State agencies have since resumed processing requests, and Grove said he's not sure whether his Democratic colleagues will consider the bill necessary enough to support an override.
Holly Lubart, director of government affairs for the Pennsylvania NewsMedia Association, said in an email Friday that the unanimous, bipartisan support for HB 2463 makes clear that the public is demanding transparency from the state government.
"While the Wolf Administration has started to process Right to Know Law responses again, this legislation is critical to ensure that information continues to be released to the media and the public," Lubart said.
A two-thirds majority is required in both chambers to override the governor's veto.
If Republicans were to vote along party lines, they would need six Democrats in the Senate and 27 Democrats in the House to join them.
Because the bill originated in the House, the veto override process would have to be initiated there, said Sen. Kristin Phillips-Hill, R-York Township.

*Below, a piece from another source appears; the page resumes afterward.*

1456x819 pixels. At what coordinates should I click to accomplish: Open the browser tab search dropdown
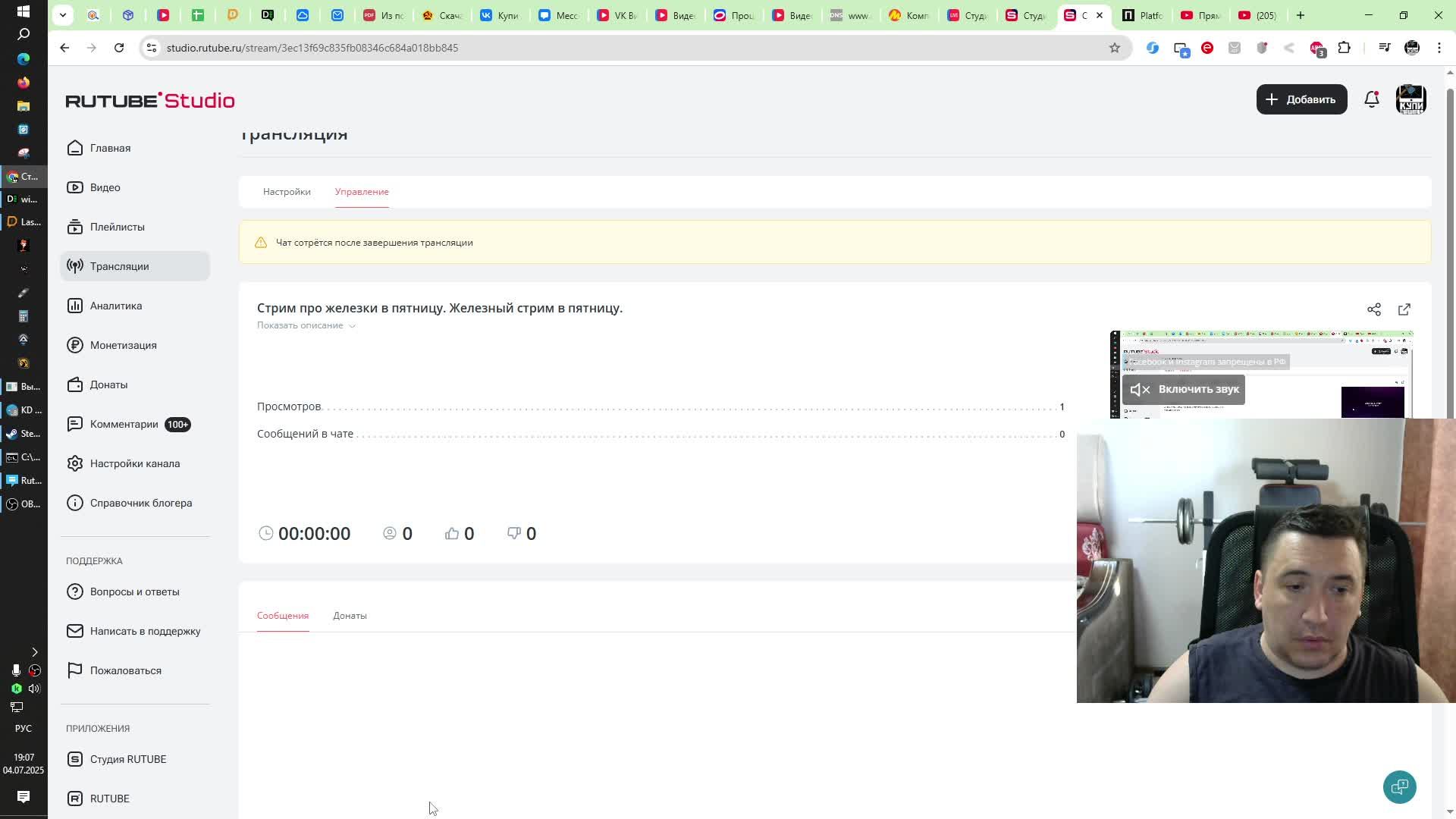[63, 15]
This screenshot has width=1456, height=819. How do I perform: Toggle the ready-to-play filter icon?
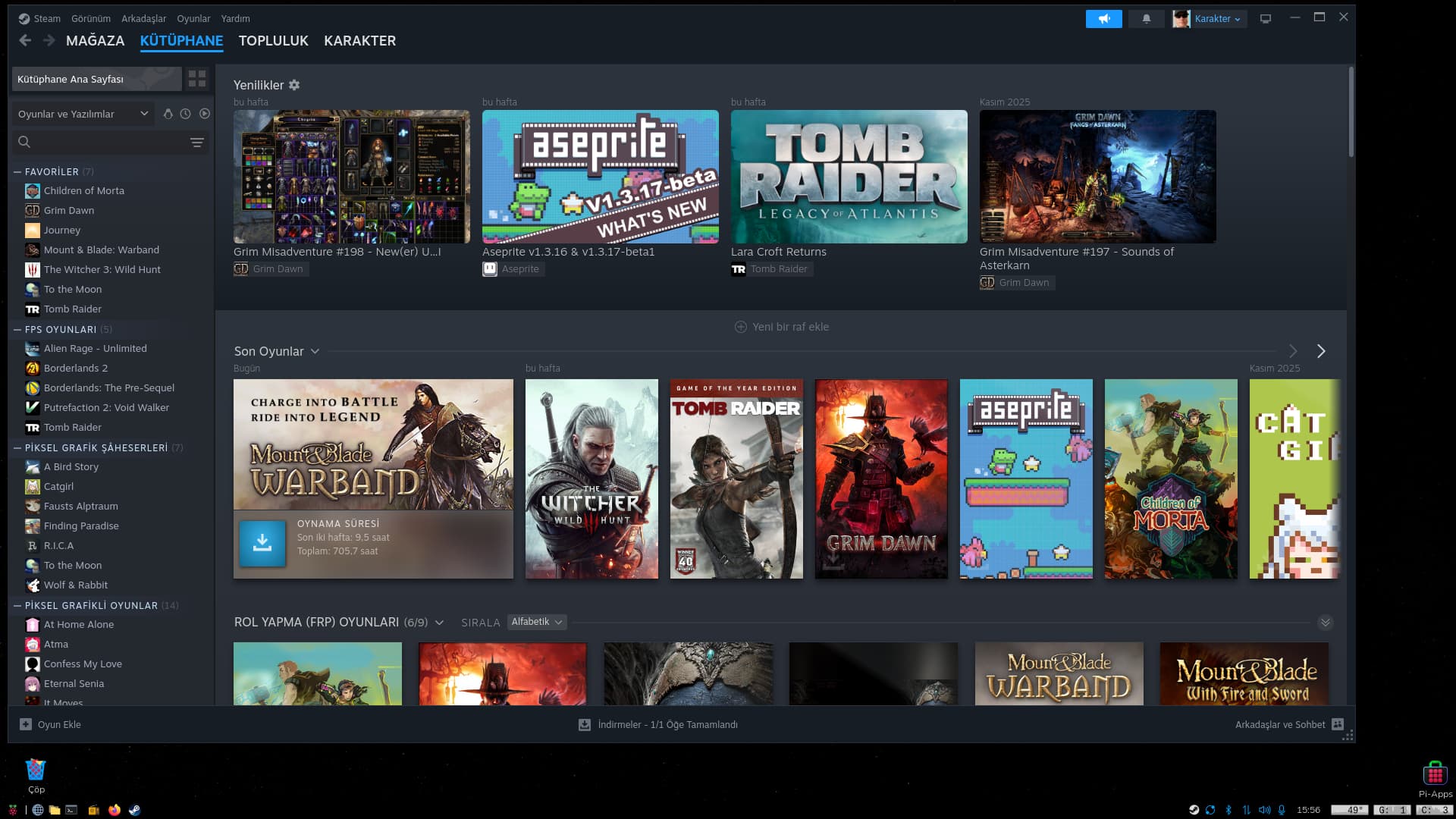pos(205,114)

Phillips-Hill said there's still an opportunity for Wolf to change his mind, but that if the governor does go through with a veto, she hopes the House will take up an override vote.
"This really doesn’t have to do with who’s governor now or who’s governor in the future," she said. "What this is saying is that during an emergency, we need more, not less, transparency."
One of Wolf's objections to the bill is a fear that the legislation would require the disclosure of sensitive information.
Kevin Hensil, deputy press secretary for the governor, said the bill would require the "problematic and risky disclosure of information" dealing with everything from critical infrastructure and trade secrets to confidential health information.
But the Right-to-Know Law already provides ample exemptions to protect exactly that sort of information, said Melissa Melewsky, media law counsel for the Pennsylvania NewsMedia Association.
"The fact that there's an emergency declaration doesn’t change anything about the exemptions to the Right-to-Know Law," she said.
Government should be as transparent as possible during a disaster declaration, Melewsky said, because the public depends on it for accurate and timely information about how state officials are responding to the emergency, how they're keeping the public safe and whether the policies need to be changed.
Rep. Carol Hill-Evans, D-York City, the only Democratic legislator representing York County in the General Assembly, could not be reached for comment Friday.